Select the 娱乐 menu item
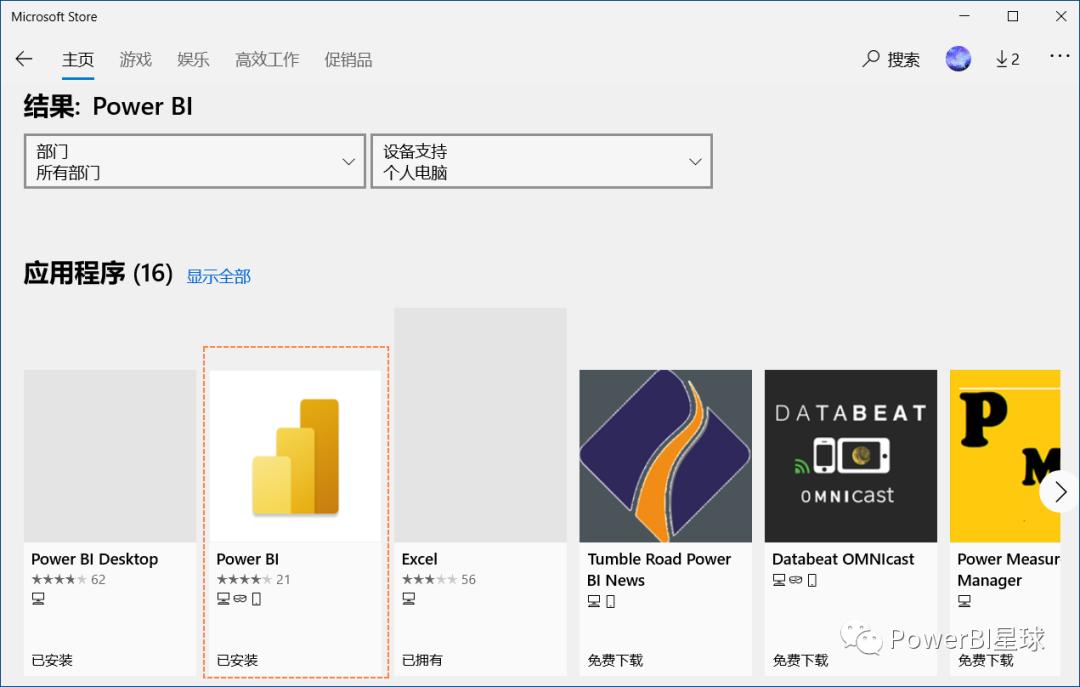This screenshot has width=1080, height=687. coord(192,59)
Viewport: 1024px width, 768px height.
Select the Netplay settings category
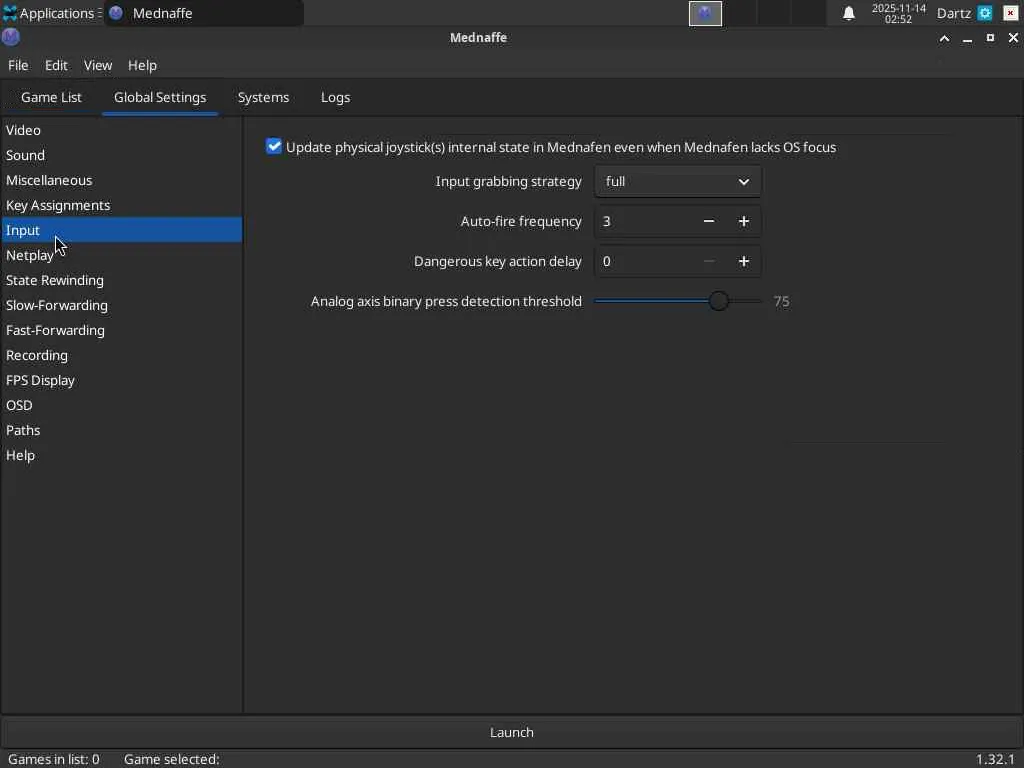(x=30, y=255)
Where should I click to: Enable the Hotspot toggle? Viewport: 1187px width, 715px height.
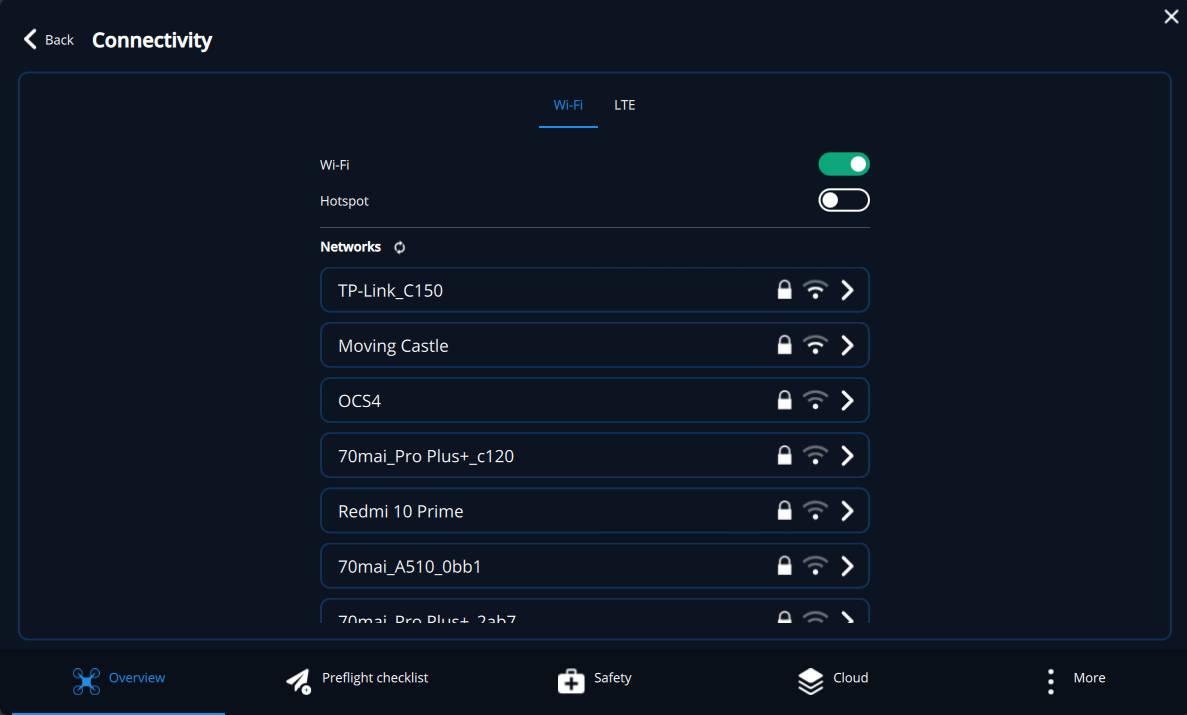pyautogui.click(x=844, y=200)
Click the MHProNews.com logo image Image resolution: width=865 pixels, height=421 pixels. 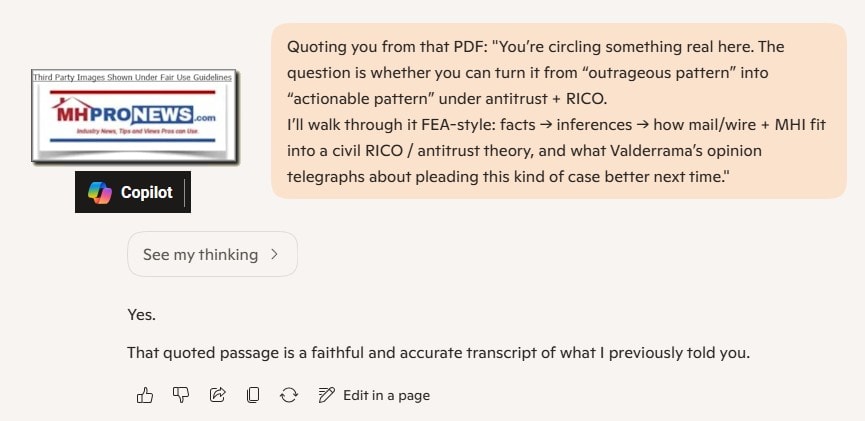pos(133,118)
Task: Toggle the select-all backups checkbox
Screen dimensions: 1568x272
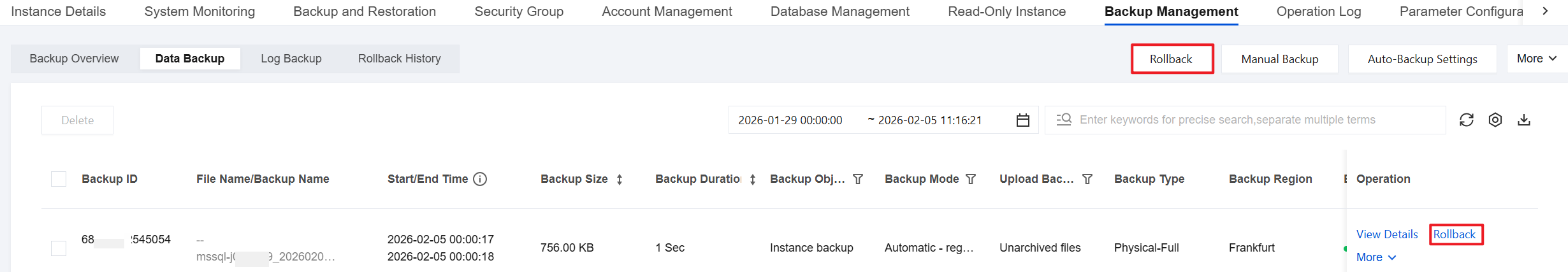Action: 59,179
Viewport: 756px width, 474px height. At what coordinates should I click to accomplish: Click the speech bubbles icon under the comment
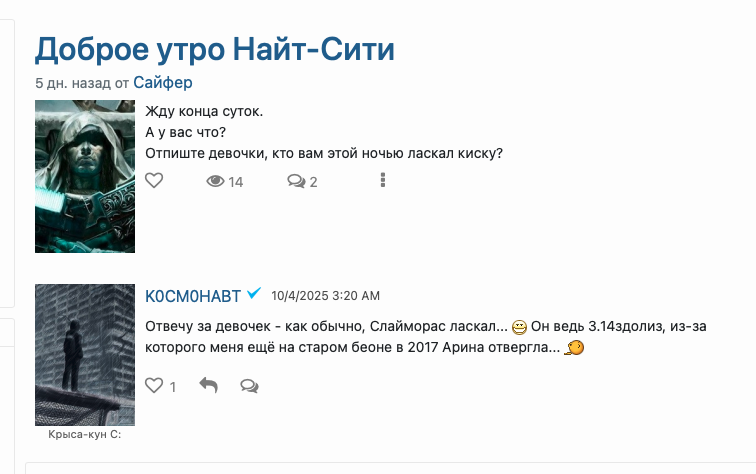(x=250, y=385)
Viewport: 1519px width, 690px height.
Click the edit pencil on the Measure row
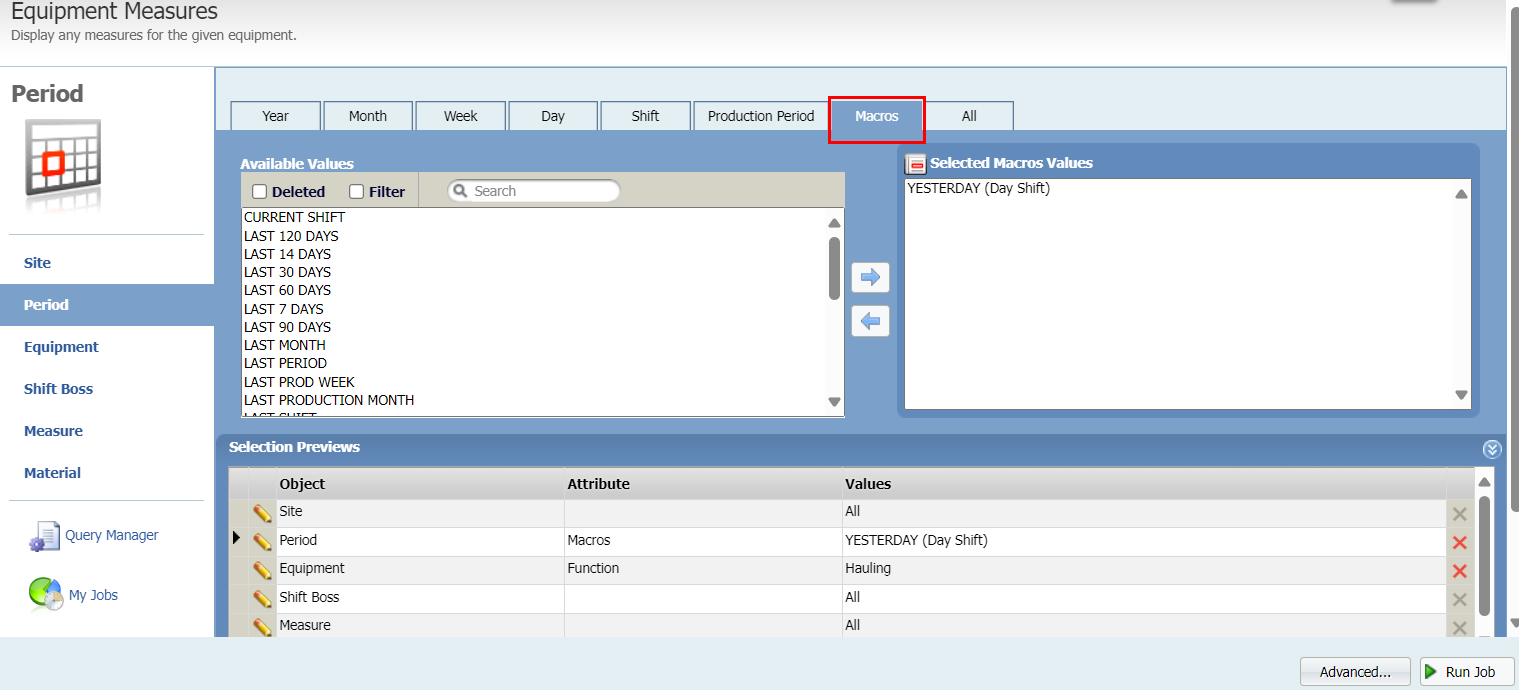pos(262,625)
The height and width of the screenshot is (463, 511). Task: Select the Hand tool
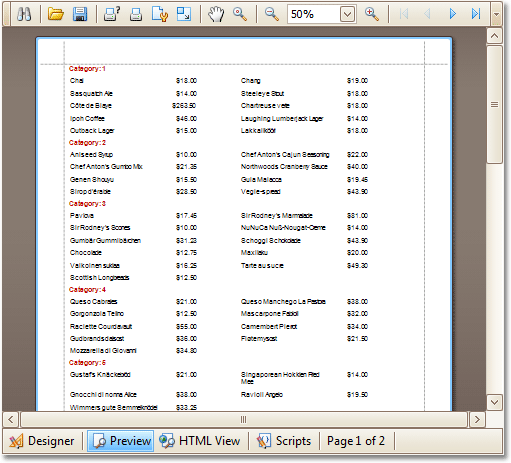point(216,14)
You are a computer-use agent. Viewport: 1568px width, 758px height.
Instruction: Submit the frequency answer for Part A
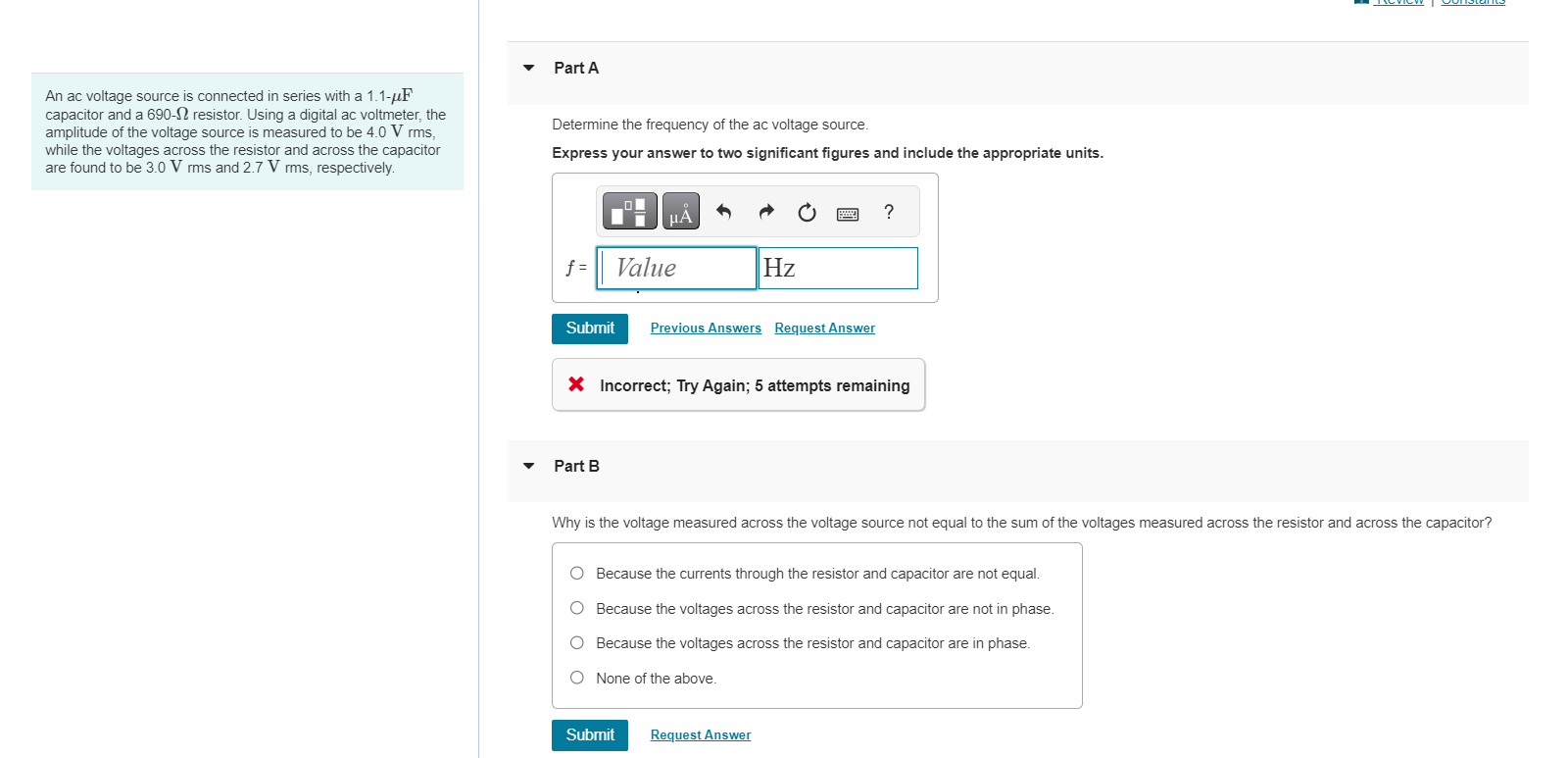point(589,328)
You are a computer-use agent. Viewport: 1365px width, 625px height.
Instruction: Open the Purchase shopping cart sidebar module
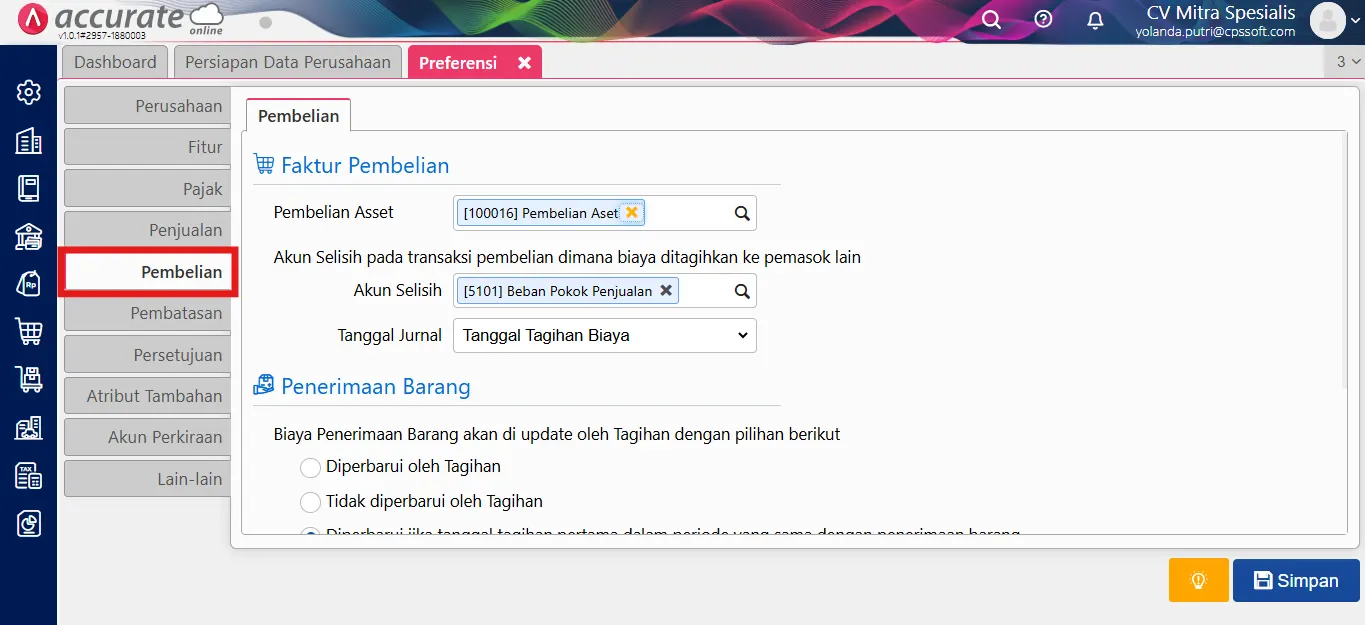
· · ·
Reproduce, word for word, everything in the listing above from the line containing "Viewport: 756px width, 474px" down to the line containing "You are a computer-use agent. Viewport: 1365px", both of them included. No pictures.

Result -
Viewport: 756px width, 474px height. At what coordinates should I click to accomplish: Click the speech bubbles icon under the comment
(x=250, y=385)
Viewport: 1519px width, 690px height.
Click the edit pencil on the Measure row
pos(262,625)
The height and width of the screenshot is (463, 511). Task: Select the Hand tool
point(216,14)
You are a computer-use agent. Viewport: 1568px width, 758px height.
Instruction: Submit the frequency answer for Part A
point(589,328)
You are a computer-use agent. Viewport: 1365px width, 625px height.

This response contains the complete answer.